Energy and Environment Summer Campaign

The potential catastrophic environmental impacts resulting from current exploitation, processing and utilization of fossil fuels (coal, petroleum, natural gas) have composed energy sustainability and environmental protection into the most challenging task for a healthy growth of global economy. One devastating example is the recent Gulf of Mexico oil spill disaster. Consequently, intensive R&D effort has been directed to the search for alternative energy sources and ways for environmental protection. In order to increase the general public awareness of issues regarding Energy Sustainability and Environmental Protection, our group plan to organize an annual Summer Energy and Environment Campaign for K–12 and undergraduate students and teachers in local high schools and community colleges. NIU Chemistry has a long history of excellence in chemical education and has well‐established connections with local public schools and community undergraduate institutions in DeKalb, Sycamore and Rockford areas.

We will invite scientists at Argonne National Laboratory, faculty members and graduate students at NIU to introduce their research work related to energy and environmental science in the form of posters and interactive, concept‐based presentations. During this campaign, talented students will have chance to communicate with the researchers. The students are also encouraged to seek personal networking with scientists at Argonne and NIU and to participate in the research work in individual group.

Each student will give a short presentation to briefly describe a particular topic of their interest that they heard at this campaign and what they think they can do in the future. At this campaign, we will also organize the discussion between Argonne Scientists and local high school teachers on the K–12 science education, e.g. demonstration experiments for high school kids and we will also provide lab tours to K–12 students and teachers.

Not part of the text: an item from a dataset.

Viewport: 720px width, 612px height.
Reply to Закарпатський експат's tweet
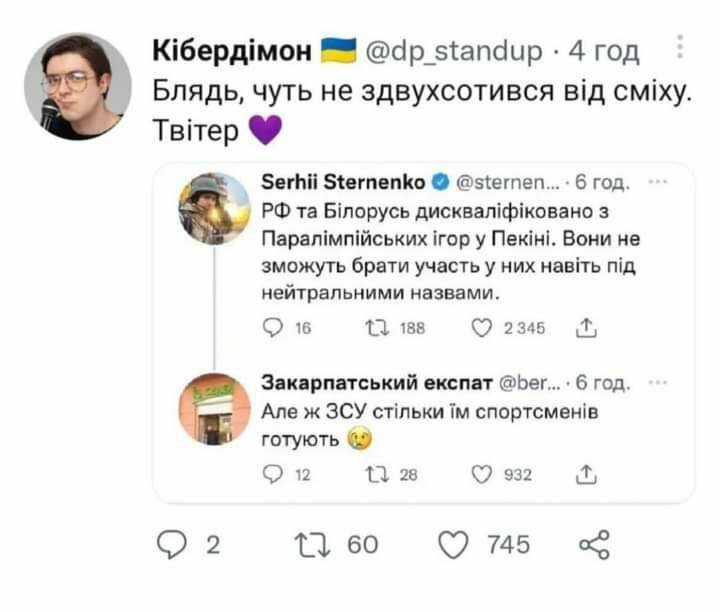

As part of our effort, our group are recruiting K–12 students from local high schools to participate in our solar cell and catalysis projects. We expect that these students will publish their research work prior to beginning their college education, or else very soon afterward. This effort will both prepare students to be the innovative and productive leaders in Science, Technology, Engineering and Mathematics (STEM) and also to make meaningful, pioneering contributions to our world. On the other hand, we will also encourage NIU students to present their research work at local schools and act as teachers through this outreach program. Thus, this effort synergistically contributes to our department's Educator Licensure program.